Saya yang baru saja keluar dari kamar mandi, ketika panggilan itu menyadarkan saya. Iye’ tunggu… Dengan langkah yang cepat saya pun menghampiri pintu untuk melihat siapa yang datang.
“Sesungguhnya orang yang paling utama di sisi Allah adalah mereka yang memulai salam.” ~Hadits
Di balik pintu pagar, ada seorang bapak berdiri dengan menenteng dos kecil ditangan kanannya. Assalamu’alaikum…pak ucap bapak itu dari balik pintuk pagar Iye’ WaalaIkumussalam… menjawab salamnya
Matahari pagi pelan-pelan merayap memasuk halaman rumah, menerangi wajah bapak dan dos kecil yang ia tenteng. Dengan ramah, saya membuka pintu dan menyapa bapak itu, “Iya pak, kenapa ki’? tanya saya dengan logat Makassar.
“Allah senantiasa menolong hamba-Nya, selama hamba-Nya suka menolong saudaranya.” ~ Hadits
Ini pak saya dari percetakan, mencari alamat ta’ di lorong sebelah cari rumah ta’ jawabnya sambil menunjukkan dos kecil yang ia tenteng, “Anak-anak yang main di sana ternyata kenal sekali sama bapak dan mereka mengantar saya ke sini.” Ujar Bapak itu
Saya yang masih dalam keadaan bertanya-bertanya memperhatikan dos kecil itu dengan rasa penasaran. Ada apa di dalamnya?” tanyaku sambil membuka dos tersebut. Kedua mata saya terbelalak dikagetkan ketika melihat isi dos itu berisi buku “Maharku Pedang dan Kain Kafan” jilid 1 dan 2.
“Dari siapa ini?” tanya saya heran, perasaan saya tidak pernah pesan dipercetakan manapun untuk dicetakkan buku ini
“Dari teman ta’” jawab bapak itu sederhana.

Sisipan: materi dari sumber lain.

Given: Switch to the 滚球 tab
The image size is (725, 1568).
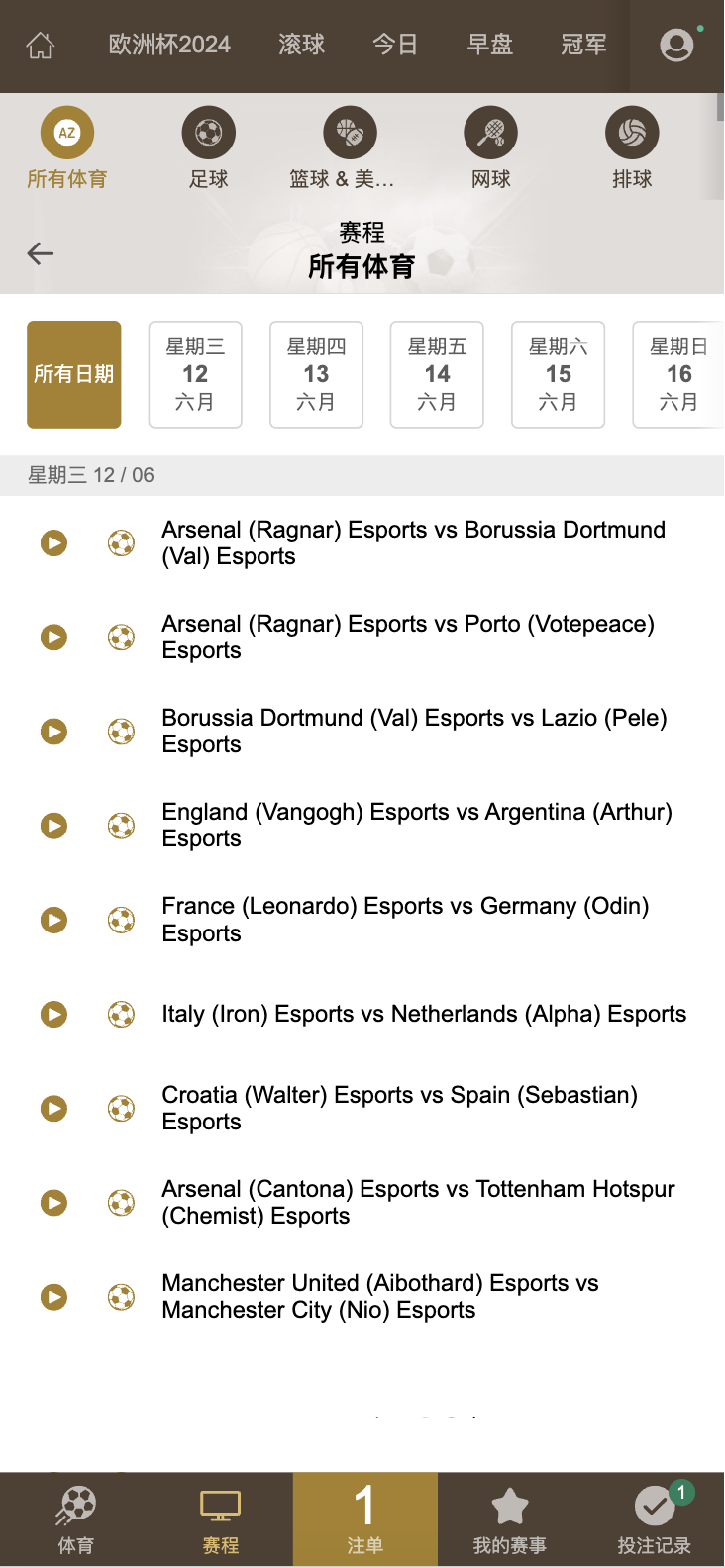Looking at the screenshot, I should [x=302, y=45].
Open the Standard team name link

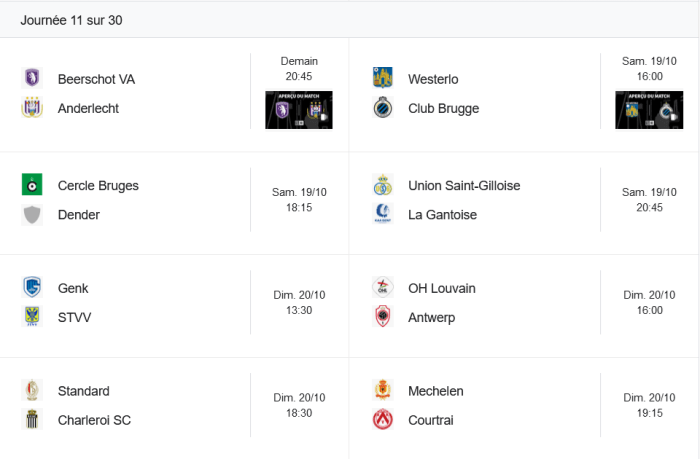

“Siapa namanya pak?” tanya saya lagi, mencoba mencari tahu siapa yang mengirimkan buku tersebut.
“Tidak ada yang disampaikan sama kami, hanya diminta untuk mencetak buku ini dan mengantarkan pada kita, (KITA, sapaan halus untuk orang kedua dalam bahasa Makassar) jelas bapak itu.